## GIVEN TEXT:
######

MRS A SPRATLING (instructed by the National Youth Advocacy Service, 99-105 Argyle Street, Birkenhead, Wirral, CH41 6AD) appeared on behalf of the child by her Children's Guardian.

MS S WICKINS (instructed by Messrs Michael Cullen and Partners, 102 High Street, Billericay, Essex, CM12 9BY) appeared on behalf of the Respondent mother.

J U D G M E N T

(As Approved by the Court)

Crown copyright©

1. LORD JUSTICE WALL: This is an application by Mr H for permission to appeal against an order made by HHJ Yelton sitting in the Southend County Court on 22 November 2005. The proceedings before the judge related to an application for contact by Mr H with his daughter G, who was born on 27 November 1997. The respondent to the application was G's mother, Mrs P. The case has a lengthy history which for the purposes of this judgment it is unnecessary for me to recite, save to say that there have been a number of applications to the court and by the time the matter reached the district judge in September 2005, in circumstances I will describe in a little more detail in just a moment, there had been two reports by the reporting officer from CAFCASS and effectively that officer was saying to the judge that, as far as CAFCASS were concerned, the end of the road had been reached. The message from CAFCASS was that there was no point in forcing the pace, it would be counter-productive and therefore the only real solution was a continuation of indirect contact between G and her father.

2. When the matter came before the district judge on that basis in September 2005 the parties reached an agreement that they would jointly instruct a psychologist to advise on the issue of contact. The identity of the psychologist was to be agreed and disclosed to the court within 14 days of the order. The solicitors for Mr H were to prepare a letter of instruction to be circulated and agreed within 14 days, and the expert was to have permission to see G with her father if the expert deemed it necessary. All the papers in the case were to be shown to him.

3. Most unfortunately, and for reasons which have not been explained, the psychologist in question was not given instructions until November 2005. That put the entire timetable out. The psychologist in question, Dr Hessel Willemsen, was given his instructions on 23 November, and it was manifestly impossible for him to report by the date which the court had ordered, namely 20 December, with a view to there being a hearing in January or February 2006.

4. I simply pause to comment that where experts are instructed it is of the utmost importance that they are instructed promptly and fully and I regard it as most unsatisfactory that Dr Willemsen was not given instructions until 23 November, with the consequence that he was unable to report until 20 April 2006, extensions as I understand it having been given for that additional delay.

5. In the meantime there was a change of tack on the part of Mr H and his advisers. We are frankly told by counsel on Mr H's behalf today that when she was before the district judge in September she was not fully aware of the range of work which was capable of being carried out by the National Youth Advocacy Service ("NYAS") and therefore the question of NYAS acting in the case was not put to the district judge. Come the hearing before HHJ Yelton, that position had been rectified and an application was thus made to the judge for NYAS to be instructed.

6. The judge gave a short and characteristically trenchant judgment. He was, I think, placed in a very difficult position for which I have considerable sympathy. He recorded that on 6 September the parties had embarked on a particular course, namely the instruction of a Child Psychologist, with a view to a hearing in January 2006. The timetable had slipped. The hearing in January was plainly going to be impracticable; but the judge's view was – in effect – well, that is the course you have embarked upon. Once the report is available progress should be able to be made. The judge therefore did not think it necessary for G to be separately represented.

######

## DATA ROWS:
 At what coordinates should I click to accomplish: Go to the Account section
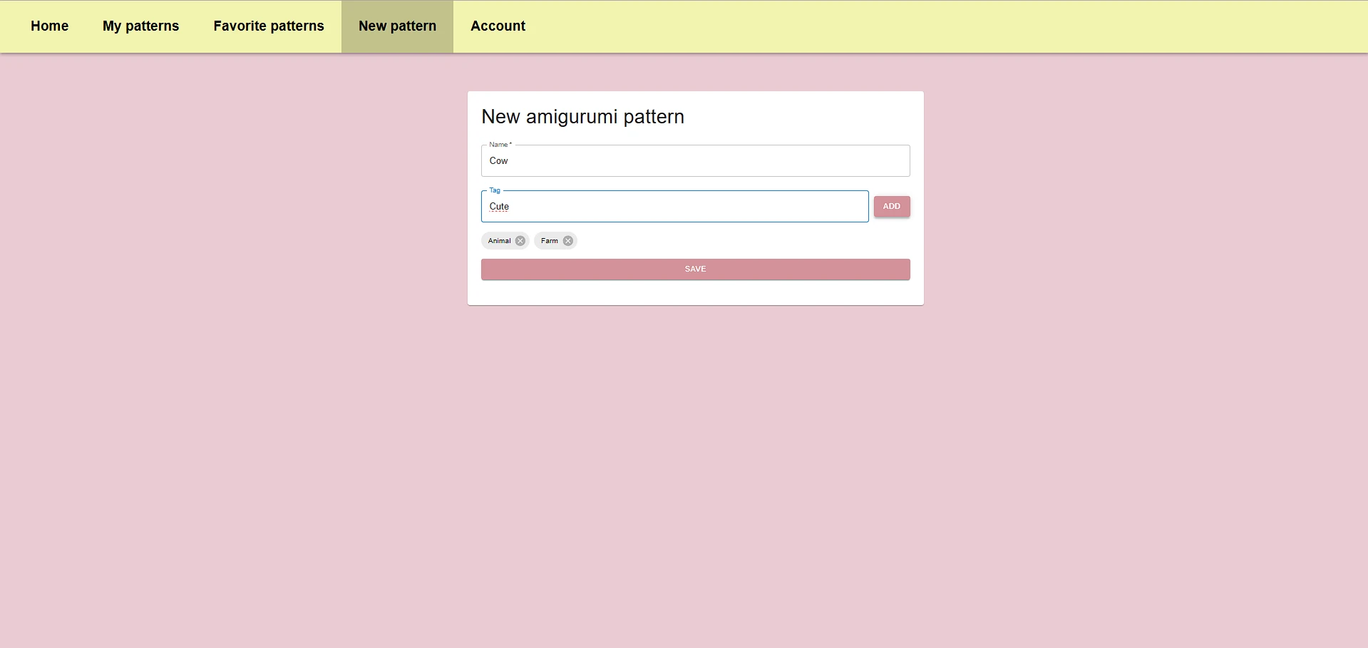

######

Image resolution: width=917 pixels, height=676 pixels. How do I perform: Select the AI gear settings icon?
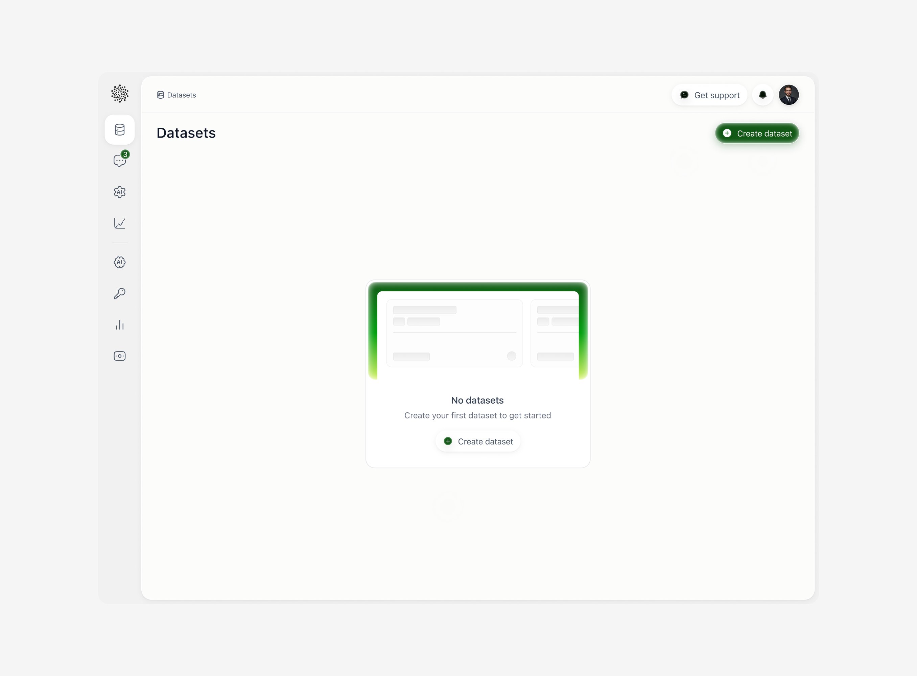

######

## PROBLEM SET:
1 - In the judgment, on what date was Dr Hessel Willemsen given his instructions?
2 - Please reproduce the judgment word for word from "MS S WICKINS" up to and including "the Respondent mother.".

## REPLIES:
1 - 23 November 2005.

2 -
MS S WICKINS (instructed by Messrs Michael Cullen and Partners, 102 High Street, Billericay, Essex, CM12 9BY) appeared on behalf of the Respondent mother.